In collaboration with Professor Jack Henion at Cornell University and Dr. Peter Dawson at the National Research Council of Canada, the first application of liquid chromatography-mass spectrometry-mass spectrometry (LC-MS-MS) was demonstrated on the TAGA 6000 in 1982. This proof of concept led to the development of the heated nebulizer LC interface for APCI, using pneumatic nebulization to allow the full LC flow to enter the ion source. In 1983, LC-MS-MS using ion evaporation, a spray method similar to electrospray but compatible with higher flow rates of up to 1 mL/min, was demonstrated on the TAGA 6000 but was not commercialized.

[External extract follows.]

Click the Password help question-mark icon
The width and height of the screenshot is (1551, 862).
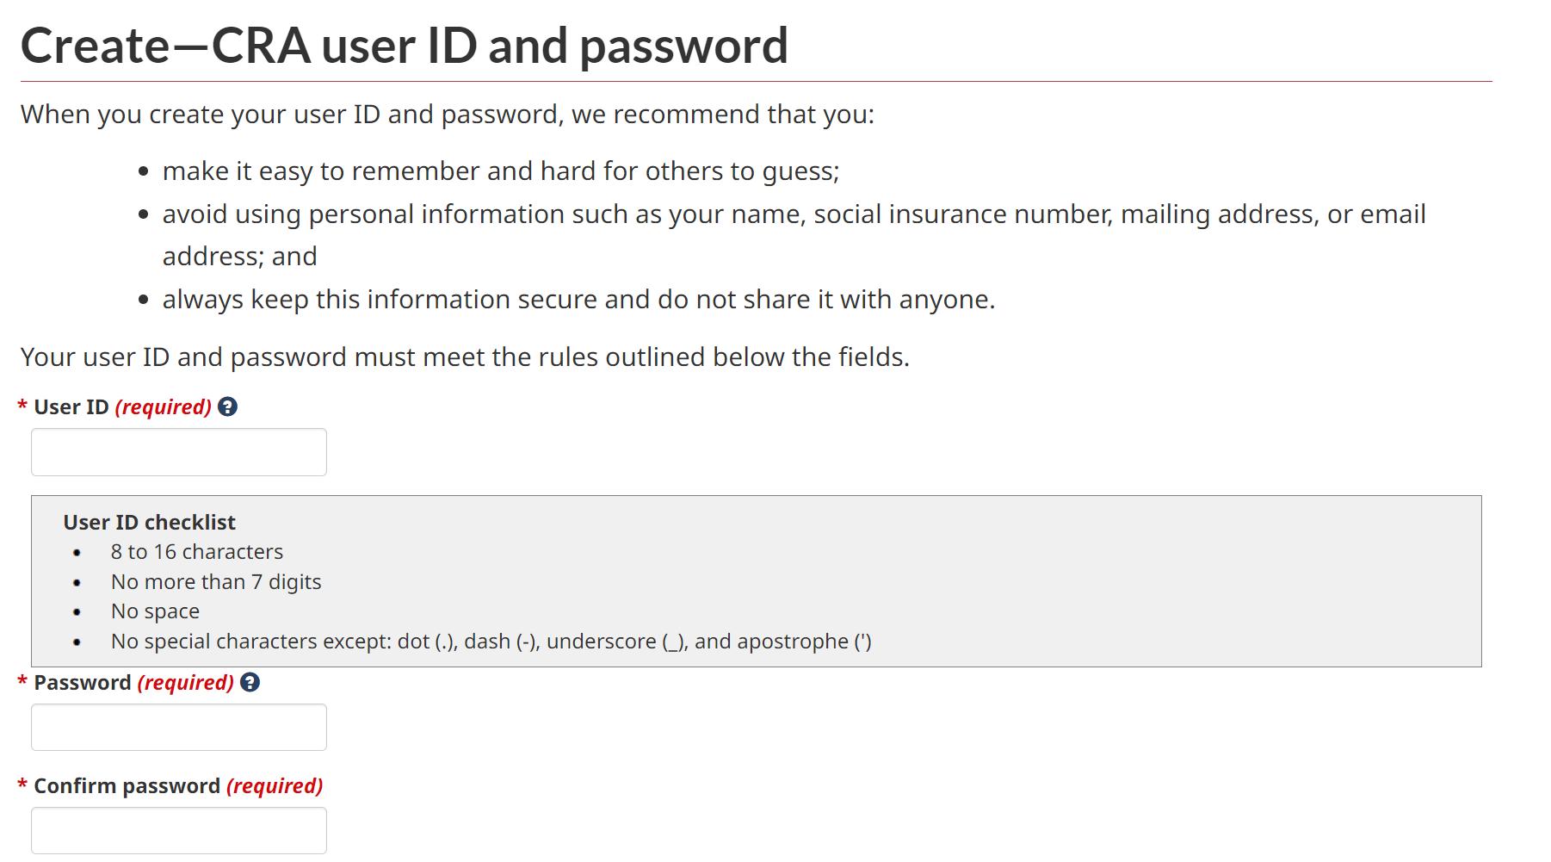[x=250, y=682]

The API III LC-MS-MS system introduced in 1989 provided both ion spray (developed by Bruins, Covey and Henion at Cornell University) and heated nebulizer LC inlets on a triple quadrupole platform based on the TAGA 6000 architecture. It was the second commercial LC-MS in the market, and the first that provided electrospray ionization. The atmospheric pressure spray methods of electrospray, ion spray and APCI which helped to drive the burgeoning LC-MS market are now available on a wide variety of MS platforms and from a variety of vendors.

In 1998, the cryopump API III platform began to be replaced with turbo-molecular-pumped single and triple quadrupole mass spectrometer products that evolved from the API 2000 (benchtop) and API 3000 to the current API 7500 series.

In the 1990s, collaboration with physicist Ken Standing's group at the University of Manitoba led to the introduction of the QSTAR quadrupole/time-of-flight (QTOF) instrument in 1999, which evolved into the present day line of ZENO TOF 7600 series and benchtop X500-Series products.

In 2010, SCIEX acquired the liquid chromatography business of Eksigent Corporation and now offers a range of liquid chromatographs that couple to their mass spectrometers. The SelectION differential ion mobility spectrometer was introduced as an alternative method of separation in front of the mass spectrometer.

==Linear ion trap==
The QTrap, introduced by SCIEX in 1995, is a linear ion trap consisting of a quadrupole mass filter that can act as either a mass filter or a trap/scan mass spectrometer.

==Patent infringement lawsuit==
In 2002, MDS (at that time owner of SCIEX) and joint venture partner Applied Biosystems, won a $52.6 million judgement against Micromass UK for infringement of U.S. Patent No. 4,963,736 that describes a method of ion focusing using RF fields and gas collisions.